出かけた時間が遅かった割にはスムースに片付いた。必要なものの買い出しは明日に回して、取りあえず喉の渇きを癒しに。
たまには北口も良いかと駅前の細い小路へ。入って間もなく、店先にビールの空瓶が高く積まれ、やたら賑わっている店がある。看板を見たら、なんと南口の本店のある老舗やきとり屋。当然ながら辺りの店はすっかり変わり、昔の面影はない。先に進むと、家庭料理と書かれた店が…。
ここなら食事もできそうと、ドアを開ける。カウンターと奥に大テーブルが一つ。カウンターの上には大皿料理がずらっと並べられ、ママさんが一人で切り盛りしている。
『ギネスドラフト』
まずは喉を湿そうと。樽生かと思いきや瓶入り。丸々一本をタンブラーに注ぎ、ヘンテコな道具の上に置いたと思ったら、タンブラー内から細かな泡が立ち上がってきて程良い量に。初めて見る道具だが、料飲店専用かも。

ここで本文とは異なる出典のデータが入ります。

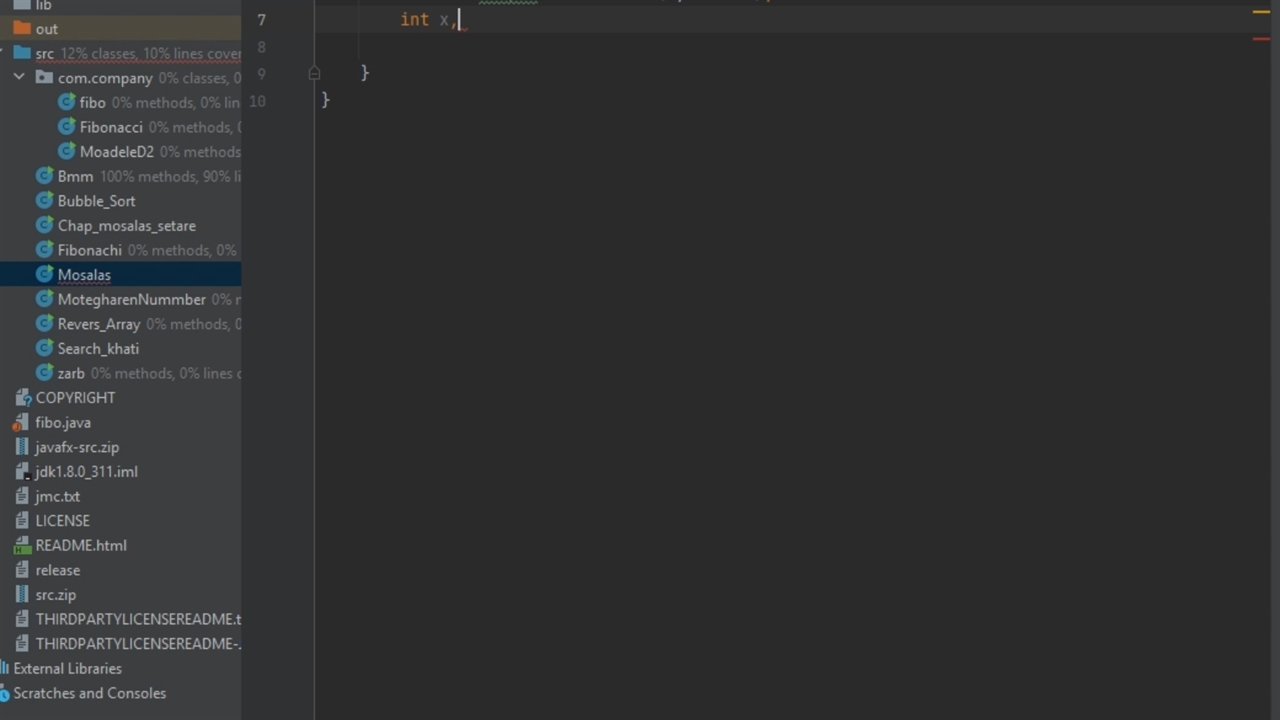Open the Chap_mosalas_setare class file
Screen dimensions: 1280x720
tap(126, 226)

ビールの味は「これがスタウト?」っていうくらい薄い。orz
大皿から鯛のアラと牛蒡の炊き合わせ、蕗煮、独活のきんぴらの三品を。他におぼろ豆腐の厚揚げ焼、豚しゃぶサラダ、チーズの盛り合わせなどを頼んで飲み始める。
『初孫生もと純米酒』
ギネスを半分ほど飲んだところで燗酒を頼む。燗酒はこれか、高清水。「よろしければ他のもお燗しますよ」といううれしいお言葉に冷蔵庫を覗くが…。「ダメだ、こりゃ」。燗でうまくなる酒がない。
「初孫で良いです」と熱めに頼んだら飛び切り燗以上煮酒未満が出てきた。持てない。orz
しかも、生もとらしい押し味もなく、薄っ辛いだけ。「熱すぎたかなぁ」と冷めるのを待つが、平板さに変わりはない。Web siteの日本酒度:+2、酸度:1.4、アミノ酸:1.6。この数値が感じられないのだ。それでもお代わりを頼むところが、ただの呑兵衛おやぢ。

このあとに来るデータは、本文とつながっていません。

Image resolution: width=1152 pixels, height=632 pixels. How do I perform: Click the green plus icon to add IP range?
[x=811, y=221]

料理はどれもおいしくいただいただけに、酒の味気なさが余計に目立ってしまったが、懐かしさに救われた夜だった。


「さぁ、帰ろう」と、バス通りに出る路地に入って何気なしに左手の店を見たら、そこが『快楽満堂』の
rolling_tamaさんご推薦の『夢飯』だった。